EXERCISE TASK
Could you lay out every line of the records below as a JSON list of strings, with one string per line and blank lines dropped?

(Records from a pointing dataset)
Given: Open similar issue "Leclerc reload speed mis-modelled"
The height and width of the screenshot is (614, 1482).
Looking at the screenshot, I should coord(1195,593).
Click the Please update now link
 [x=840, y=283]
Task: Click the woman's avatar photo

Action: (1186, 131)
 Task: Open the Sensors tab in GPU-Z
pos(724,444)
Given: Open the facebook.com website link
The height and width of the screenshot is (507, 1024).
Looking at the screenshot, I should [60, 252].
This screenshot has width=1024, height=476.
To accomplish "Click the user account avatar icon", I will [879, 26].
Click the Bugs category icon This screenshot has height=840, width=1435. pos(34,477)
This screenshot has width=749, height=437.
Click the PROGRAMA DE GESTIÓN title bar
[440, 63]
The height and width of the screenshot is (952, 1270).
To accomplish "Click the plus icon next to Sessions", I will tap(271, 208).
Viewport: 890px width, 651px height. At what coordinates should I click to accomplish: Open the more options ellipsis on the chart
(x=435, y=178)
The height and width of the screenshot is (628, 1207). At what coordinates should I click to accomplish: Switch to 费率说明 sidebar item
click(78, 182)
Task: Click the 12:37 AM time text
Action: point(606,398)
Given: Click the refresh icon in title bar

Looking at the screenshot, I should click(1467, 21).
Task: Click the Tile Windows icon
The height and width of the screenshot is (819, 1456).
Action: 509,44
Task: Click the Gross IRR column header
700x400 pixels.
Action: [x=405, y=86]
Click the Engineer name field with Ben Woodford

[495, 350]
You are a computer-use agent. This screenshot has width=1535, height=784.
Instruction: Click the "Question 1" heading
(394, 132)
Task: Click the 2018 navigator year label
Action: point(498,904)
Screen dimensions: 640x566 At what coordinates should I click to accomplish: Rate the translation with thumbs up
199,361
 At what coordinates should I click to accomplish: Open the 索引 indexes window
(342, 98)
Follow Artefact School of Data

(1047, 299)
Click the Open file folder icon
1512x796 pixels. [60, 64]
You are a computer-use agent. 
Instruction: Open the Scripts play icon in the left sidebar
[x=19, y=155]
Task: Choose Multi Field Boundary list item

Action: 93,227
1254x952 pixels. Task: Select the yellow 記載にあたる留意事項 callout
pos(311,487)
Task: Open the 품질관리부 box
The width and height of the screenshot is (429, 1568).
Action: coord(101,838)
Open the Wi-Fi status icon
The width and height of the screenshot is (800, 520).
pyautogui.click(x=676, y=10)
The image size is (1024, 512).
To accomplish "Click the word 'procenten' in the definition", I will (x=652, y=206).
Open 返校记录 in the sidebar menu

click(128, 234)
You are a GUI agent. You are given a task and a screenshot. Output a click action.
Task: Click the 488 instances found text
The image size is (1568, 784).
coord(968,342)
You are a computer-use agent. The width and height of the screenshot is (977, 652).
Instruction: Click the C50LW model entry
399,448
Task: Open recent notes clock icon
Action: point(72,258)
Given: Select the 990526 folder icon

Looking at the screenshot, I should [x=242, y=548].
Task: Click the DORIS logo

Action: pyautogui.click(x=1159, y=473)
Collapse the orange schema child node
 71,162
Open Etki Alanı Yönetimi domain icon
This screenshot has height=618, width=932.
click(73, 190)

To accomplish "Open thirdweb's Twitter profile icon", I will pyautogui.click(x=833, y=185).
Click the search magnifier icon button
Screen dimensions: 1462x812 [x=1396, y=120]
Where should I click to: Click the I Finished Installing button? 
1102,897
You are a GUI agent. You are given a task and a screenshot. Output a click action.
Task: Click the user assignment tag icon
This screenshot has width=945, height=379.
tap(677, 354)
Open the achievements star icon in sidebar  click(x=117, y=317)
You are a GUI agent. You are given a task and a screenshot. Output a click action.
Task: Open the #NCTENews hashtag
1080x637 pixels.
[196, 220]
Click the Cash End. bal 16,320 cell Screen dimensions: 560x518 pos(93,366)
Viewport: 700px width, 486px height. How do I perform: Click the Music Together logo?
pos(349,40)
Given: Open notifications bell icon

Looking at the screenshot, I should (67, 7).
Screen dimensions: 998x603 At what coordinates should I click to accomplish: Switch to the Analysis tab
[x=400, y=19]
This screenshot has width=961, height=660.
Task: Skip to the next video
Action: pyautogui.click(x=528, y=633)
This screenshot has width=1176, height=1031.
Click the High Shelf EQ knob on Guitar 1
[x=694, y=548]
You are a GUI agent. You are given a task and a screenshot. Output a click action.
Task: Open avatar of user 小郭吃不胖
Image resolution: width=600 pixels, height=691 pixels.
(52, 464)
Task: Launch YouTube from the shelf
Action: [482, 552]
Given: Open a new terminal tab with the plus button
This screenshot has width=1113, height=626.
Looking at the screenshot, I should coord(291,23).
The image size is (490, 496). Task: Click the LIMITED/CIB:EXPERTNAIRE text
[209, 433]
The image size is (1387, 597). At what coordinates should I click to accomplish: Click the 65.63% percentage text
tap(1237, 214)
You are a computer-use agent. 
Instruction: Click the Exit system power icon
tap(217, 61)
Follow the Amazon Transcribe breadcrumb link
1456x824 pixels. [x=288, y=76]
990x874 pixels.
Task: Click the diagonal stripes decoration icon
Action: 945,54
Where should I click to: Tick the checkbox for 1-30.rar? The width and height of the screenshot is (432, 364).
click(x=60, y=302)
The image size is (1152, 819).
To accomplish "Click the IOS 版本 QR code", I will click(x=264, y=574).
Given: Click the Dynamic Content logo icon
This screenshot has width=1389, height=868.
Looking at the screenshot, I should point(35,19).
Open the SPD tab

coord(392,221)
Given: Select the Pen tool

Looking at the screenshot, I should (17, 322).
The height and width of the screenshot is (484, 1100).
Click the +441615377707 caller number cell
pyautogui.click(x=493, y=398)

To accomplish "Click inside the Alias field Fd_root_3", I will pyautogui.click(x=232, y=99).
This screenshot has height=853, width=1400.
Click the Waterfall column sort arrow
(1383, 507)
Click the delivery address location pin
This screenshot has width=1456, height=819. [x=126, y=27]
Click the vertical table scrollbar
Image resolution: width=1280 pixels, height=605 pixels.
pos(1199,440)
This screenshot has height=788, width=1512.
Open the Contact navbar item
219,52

RESULT BELOW
[
  "Given: Open similar issue \"Leclerc reload speed mis-modelled\"",
  "The height and width of the screenshot is (614, 1482).",
  "Looking at the screenshot, I should coord(1195,593).",
  "Click the Please update now link",
  " [x=840, y=283]",
  "Task: Click the woman's avatar photo",
  "Action: (1186, 131)",
  " Task: Open the Sensors tab in GPU-Z",
  "pos(724,444)",
  "Given: Open the facebook.com website link",
  "The height and width of the screenshot is (507, 1024).",
  "Looking at the screenshot, I should [60, 252].",
  "This screenshot has width=1024, height=476.",
  "To accomplish \"Click the user account avatar icon\", I will [879, 26].",
  "Click the Bugs category icon This screenshot has height=840, width=1435. pos(34,477)",
  "This screenshot has width=749, height=437.",
  "Click the PROGRAMA DE GESTIÓN title bar",
  "[440, 63]",
  "The height and width of the screenshot is (952, 1270).",
  "To accomplish \"Click the plus icon next to Sessions\", I will tap(271, 208).",
  "Viewport: 890px width, 651px height. At what coordinates should I click to accomplish: Open the more options ellipsis on the chart",
  "(x=435, y=178)",
  "The height and width of the screenshot is (628, 1207). At what coordinates should I click to accomplish: Switch to 费率说明 sidebar item",
  "click(78, 182)",
  "Task: Click the 12:37 AM time text",
  "Action: point(606,398)",
  "Given: Click the refresh icon in title bar",
  "Looking at the screenshot, I should click(1467, 21).",
  "Task: Click the Tile Windows icon",
  "The height and width of the screenshot is (819, 1456).",
  "Action: 509,44",
  "Task: Click the Gross IRR column header",
  "700x400 pixels.",
  "Action: [x=405, y=86]",
  "Click the Engineer name field with Ben Woodford",
  "[495, 350]",
  "You are a computer-use agent. This screenshot has width=1535, height=784.",
  "Instruction: Click the \"Question 1\" heading",
  "(394, 132)",
  "Task: Click the 2018 navigator year label",
  "Action: point(498,904)",
  "Screen dimensions: 640x566 At what coordinates should I click to accomplish: Rate the translation with thumbs up",
  "199,361",
  " At what coordinates should I click to accomplish: Open the 索引 indexes window",
  "(342, 98)",
  "Follow Artefact School of Data",
  "(1047, 299)",
  "Click the Open file folder icon",
  "1512x796 pixels. [60, 64]",
  "You are a computer-use agent. ",
  "Instruction: Open the Scripts play icon in the left sidebar",
  "[x=19, y=155]",
  "Task: Choose Multi Field Boundary list item",
  "Action: 93,227",
  "1254x952 pixels. Task: Select the yellow 記載にあたる留意事項 callout",
  "pos(311,487)",
  "Task: Open the 품질관리부 box",
  "The width and height of the screenshot is (429, 1568).",
  "Action: coord(101,838)",
  "Open the Wi-Fi status icon",
  "The width and height of the screenshot is (800, 520).",
  "pyautogui.click(x=676, y=10)",
  "The image size is (1024, 512).",
  "To accomplish \"Click the word 'procenten' in the definition\", I will (x=652, y=206).",
  "Open 返校记录 in the sidebar menu",
  "click(128, 234)",
  "You are a GUI agent. You are given a task and a screenshot. Output a click action.",
  "Task: Click the 488 instances found text",
  "The image size is (1568, 784).",
  "coord(968,342)",
  "You are a computer-use agent. The width and height of the screenshot is (977, 652).",
  "Instruction: Click the C50LW model entry",
  "399,448",
  "Task: Open recent notes clock icon",
  "Action: point(72,258)",
  "Given: Select the 990526 folder icon",
  "Looking at the screenshot, I should [x=242, y=548].",
  "Task: Click the DORIS logo",
  "Action: pyautogui.click(x=1159, y=473)",
  "Collapse the orange schema child node",
  " 71,162",
  "Open Etki Alanı Yönetimi domain icon",
  "This screenshot has height=618, width=932.",
  "click(73, 190)",
  "To accomplish \"Open thirdweb's Twitter profile icon\", I will pyautogui.click(x=833, y=185).",
  "Click the search magnifier icon button",
  "Screen dimensions: 1462x812 [x=1396, y=120]",
  "Where should I click to: Click the I Finished Installing button? ",
  "1102,897",
  "You are a GUI agent. You are given a task and a screenshot. Output a click action.",
  "Task: Click the user assignment tag icon",
  "This screenshot has width=945, height=379.",
  "tap(677, 354)",
  "Open the achievements star icon in sidebar  click(x=117, y=317)",
  "You are a GUI agent. You are given a task and a screenshot. Output a click action.",
  "Task: Open the #NCTENews hashtag",
  "1080x637 pixels.",
  "[196, 220]",
  "Click the Cash End. bal 16,320 cell Screen dimensions: 560x518 pos(93,366)",
  "Viewport: 700px width, 486px height. How do I perform: Click the Music Together logo?",
  "pos(349,40)",
  "Given: Open notifications bell icon",
  "Looking at the screenshot, I should (67, 7).",
  "Screen dimensions: 998x603 At what coordinates should I click to accomplish: Switch to the Analysis tab",
  "[x=400, y=19]",
  "This screenshot has width=961, height=660.",
  "Task: Skip to the next video",
  "Action: pyautogui.click(x=528, y=633)",
  "This screenshot has width=1176, height=1031.",
  "Click the High Shelf EQ knob on Guitar 1",
  "[x=694, y=548]",
  "You are a GUI agent. You are given a task and a screenshot. Output a click action.",
  "Task: Open avatar of user 小郭吃不胖",
  "Image resolution: width=600 pixels, height=691 pixels.",
  "(52, 464)",
  "Task: Launch YouTube from the shelf",
  "Action: [482, 552]",
  "Given: Open a new terminal tab with the plus button",
  "This screenshot has width=1113, height=626.",
  "Looking at the screenshot, I should coord(291,23).",
  "The image size is (490, 496). Task: Click the LIMITED/CIB:EXPERTNAIRE text",
  "[209, 433]",
  "The image size is (1387, 597). At what coordinates should I click to accomplish: Click the 65.63% percentage text",
  "tap(1237, 214)",
  "You are a computer-use agent. ",
  "Instruction: Click the Exit system power icon",
  "tap(217, 61)",
  "Follow the Amazon Transcribe breadcrumb link",
  "1456x824 pixels. [x=288, y=76]",
  "990x874 pixels.",
  "Task: Click the diagonal stripes decoration icon",
  "Action: 945,54",
  "Where should I click to: Tick the checkbox for 1-30.rar? The width and height of the screenshot is (432, 364).",
  "click(x=60, y=302)",
  "The image size is (1152, 819).",
  "To accomplish \"Click the IOS 版本 QR code\", I will click(x=264, y=574).",
  "Given: Click the Dynamic Content logo icon",
  "This screenshot has width=1389, height=868.",
  "Looking at the screenshot, I should point(35,19).",
  "Open the SPD tab",
  "coord(392,221)",
  "Given: Select the Pen tool",
  "Looking at the screenshot, I should (17, 322).",
  "The height and width of the screenshot is (484, 1100).",
  "Click the +441615377707 caller number cell",
  "pyautogui.click(x=493, y=398)",
  "To accomplish \"Click inside the Alias field Fd_root_3\", I will pyautogui.click(x=232, y=99).",
  "This screenshot has height=853, width=1400.",
  "Click the Waterfall column sort arrow",
  "(1383, 507)",
  "Click the delivery address location pin",
  "This screenshot has width=1456, height=819. [x=126, y=27]",
  "Click the vertical table scrollbar",
  "Image resolution: width=1280 pixels, height=605 pixels.",
  "pos(1199,440)",
  "This screenshot has height=788, width=1512.",
  "Open the Contact navbar item",
  "219,52"
]